Hay demora para Santiago de Chile, esperaré, no tengo nada qué hacer. Me quedo dormida.
El llamado a Chile, nunca llegó. En cambio, me despertó uno de Nueva York.
– ¿Cómo lo estás pasando?
– Estupendo.
– ¿Cómo es eso? ¿No me echas de menos?
– Sí, pero como es la primera vez que estoy sola en otro país… Me siento como si fuera un hombre.
– Con lo protegido que es ese resort… Espero que no andes merodeando por el pueblo.

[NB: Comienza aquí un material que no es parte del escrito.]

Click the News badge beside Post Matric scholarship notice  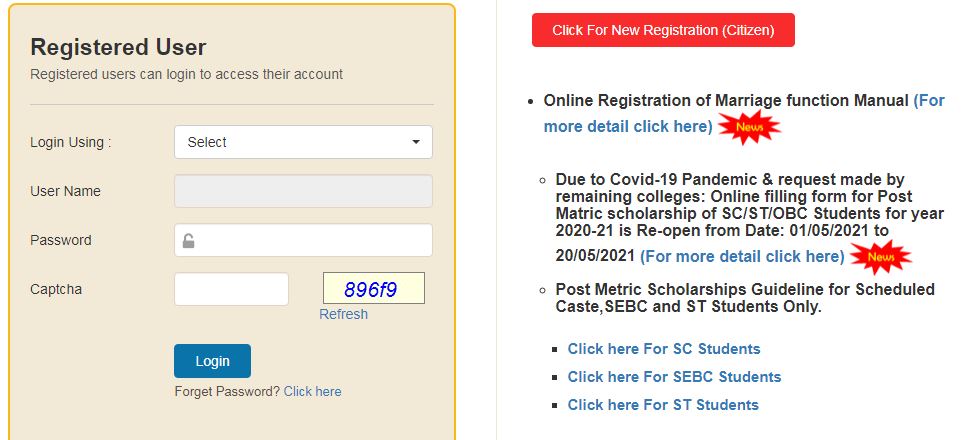(880, 257)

– No -le mentí-, ¿cuándo te vienes?
– Creo que todavía tengo para un par de días. Pero llegaré con muy buenas noticias.
– ¿Otra bonificación?
– No, Blanca, hablo de noticias más sustanciales. Ya te contaré.
– No, Juan Luis, no me dejes con la curiosidad. Adelántame algo.
– Allá te lo cuento.
– No seas pesado…
– ¿Cómo te verías viviendo frente al Central Park?
– ¡No me digas que te ofrecieron un traslado!
– Es un súper ascenso, Blanca. Este es el golpe de mi carrera… Blanca, ¿estás emocionada?
– Sí, Juan Luis, sí… Pero tienes razón, mejor lo hablamos cuando llegues. Te espero.
Le corté rápidamente.
Me levanté de la cama con dificultad y avancé hasta el baño. Urgué en mi bolso de cosméticos una cajita de plata, extraje de ella una pastilla blanca y me dispuse a pasar la noche. Tenía la garganta cerrada, el pecho con congoja. Mi cajita de plata era un regalo que Juan Luis no conocía, tampoco las pastillas que guardaba. Pobre Juan Luis, pensé, me sigue creyendo sana. Y recordé el botiquín de Victoria, el que yo llamaba «el valle de las muñecas». Traté de recordar todos esos nombres: Ranitidina, Ranitax Nocte, Modival, Aurerix, Robipnol, Diazepan, Bromazepan, Dormex, Valium, Lexotanil. Y mi hermano Alfonso despachando recetas ante la insistencia de Sofía. Claro, mi cajita de plata era inocua frente al botiquín de Victoria.